Copy each line below that has "computer".

════════════════════

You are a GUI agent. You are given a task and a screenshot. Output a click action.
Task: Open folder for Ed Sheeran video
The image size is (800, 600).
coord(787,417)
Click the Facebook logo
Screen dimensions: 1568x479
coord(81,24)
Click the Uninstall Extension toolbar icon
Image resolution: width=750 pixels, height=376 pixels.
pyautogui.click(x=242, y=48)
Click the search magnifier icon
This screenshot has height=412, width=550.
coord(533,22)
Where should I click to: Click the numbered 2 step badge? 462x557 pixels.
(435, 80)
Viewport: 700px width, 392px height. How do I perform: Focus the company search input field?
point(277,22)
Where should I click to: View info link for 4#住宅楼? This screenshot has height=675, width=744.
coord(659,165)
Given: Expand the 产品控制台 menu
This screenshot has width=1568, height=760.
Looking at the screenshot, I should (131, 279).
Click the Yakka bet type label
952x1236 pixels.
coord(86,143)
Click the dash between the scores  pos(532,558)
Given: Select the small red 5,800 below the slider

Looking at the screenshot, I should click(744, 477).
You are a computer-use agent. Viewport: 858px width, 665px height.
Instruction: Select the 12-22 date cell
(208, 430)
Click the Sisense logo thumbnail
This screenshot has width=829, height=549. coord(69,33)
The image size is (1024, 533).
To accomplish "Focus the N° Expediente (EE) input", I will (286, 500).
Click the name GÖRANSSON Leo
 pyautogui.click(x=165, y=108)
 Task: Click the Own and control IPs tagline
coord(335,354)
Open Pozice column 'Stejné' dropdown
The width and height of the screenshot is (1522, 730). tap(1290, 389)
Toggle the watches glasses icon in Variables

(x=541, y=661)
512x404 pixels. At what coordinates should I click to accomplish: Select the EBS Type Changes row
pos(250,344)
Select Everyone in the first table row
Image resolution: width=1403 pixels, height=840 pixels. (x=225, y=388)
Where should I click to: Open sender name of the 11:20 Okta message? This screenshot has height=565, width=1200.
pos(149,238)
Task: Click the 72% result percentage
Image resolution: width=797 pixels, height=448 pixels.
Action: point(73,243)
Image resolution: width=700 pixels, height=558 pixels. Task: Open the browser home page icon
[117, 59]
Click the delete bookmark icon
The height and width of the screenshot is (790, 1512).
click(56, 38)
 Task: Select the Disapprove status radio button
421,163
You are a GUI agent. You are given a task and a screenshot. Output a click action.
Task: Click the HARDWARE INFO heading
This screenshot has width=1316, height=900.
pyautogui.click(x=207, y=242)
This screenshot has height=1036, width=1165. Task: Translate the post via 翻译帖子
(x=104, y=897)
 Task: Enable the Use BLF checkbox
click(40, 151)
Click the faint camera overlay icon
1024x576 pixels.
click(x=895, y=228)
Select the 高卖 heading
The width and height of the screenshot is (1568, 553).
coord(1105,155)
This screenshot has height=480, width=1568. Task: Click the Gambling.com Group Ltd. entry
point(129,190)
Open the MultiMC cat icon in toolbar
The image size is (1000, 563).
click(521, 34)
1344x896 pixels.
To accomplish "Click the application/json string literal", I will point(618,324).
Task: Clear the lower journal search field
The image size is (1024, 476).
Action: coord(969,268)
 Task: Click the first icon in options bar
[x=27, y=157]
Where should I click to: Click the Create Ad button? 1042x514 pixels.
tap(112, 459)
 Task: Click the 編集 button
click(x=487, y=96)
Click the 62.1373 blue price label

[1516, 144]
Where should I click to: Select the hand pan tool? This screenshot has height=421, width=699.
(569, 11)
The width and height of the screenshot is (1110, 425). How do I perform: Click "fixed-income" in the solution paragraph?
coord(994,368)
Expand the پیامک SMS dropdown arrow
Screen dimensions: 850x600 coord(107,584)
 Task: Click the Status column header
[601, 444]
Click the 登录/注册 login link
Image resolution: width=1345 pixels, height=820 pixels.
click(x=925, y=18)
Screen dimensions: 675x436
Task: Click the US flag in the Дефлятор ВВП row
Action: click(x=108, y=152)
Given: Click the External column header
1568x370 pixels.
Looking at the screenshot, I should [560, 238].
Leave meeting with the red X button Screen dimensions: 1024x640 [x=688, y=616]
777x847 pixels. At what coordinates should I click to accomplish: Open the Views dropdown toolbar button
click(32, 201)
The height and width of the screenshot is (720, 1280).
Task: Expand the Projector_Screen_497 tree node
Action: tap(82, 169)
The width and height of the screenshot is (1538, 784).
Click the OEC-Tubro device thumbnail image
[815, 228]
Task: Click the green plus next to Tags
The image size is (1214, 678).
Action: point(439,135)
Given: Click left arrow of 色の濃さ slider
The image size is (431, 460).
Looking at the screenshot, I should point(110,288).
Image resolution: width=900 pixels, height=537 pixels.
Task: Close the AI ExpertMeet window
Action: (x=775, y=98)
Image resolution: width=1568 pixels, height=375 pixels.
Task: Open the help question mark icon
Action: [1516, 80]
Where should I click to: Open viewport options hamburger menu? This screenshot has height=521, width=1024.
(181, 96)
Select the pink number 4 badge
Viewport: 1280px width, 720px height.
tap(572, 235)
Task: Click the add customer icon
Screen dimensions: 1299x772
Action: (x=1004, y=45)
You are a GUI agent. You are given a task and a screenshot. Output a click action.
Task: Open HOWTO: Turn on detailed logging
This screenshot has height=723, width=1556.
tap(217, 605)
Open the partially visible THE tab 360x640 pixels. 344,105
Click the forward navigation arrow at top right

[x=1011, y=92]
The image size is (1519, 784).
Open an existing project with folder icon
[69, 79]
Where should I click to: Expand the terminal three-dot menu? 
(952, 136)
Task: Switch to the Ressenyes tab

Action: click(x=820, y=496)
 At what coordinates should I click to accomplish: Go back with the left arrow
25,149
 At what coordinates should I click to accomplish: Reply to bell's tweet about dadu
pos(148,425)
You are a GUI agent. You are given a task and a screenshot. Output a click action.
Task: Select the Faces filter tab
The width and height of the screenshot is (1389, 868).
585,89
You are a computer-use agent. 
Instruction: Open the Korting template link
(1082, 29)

════════════════════

_TASK ANSWER_.
You are a computer-use agent. Viewport: 858px width, 665px height.
You are a computer-use agent. 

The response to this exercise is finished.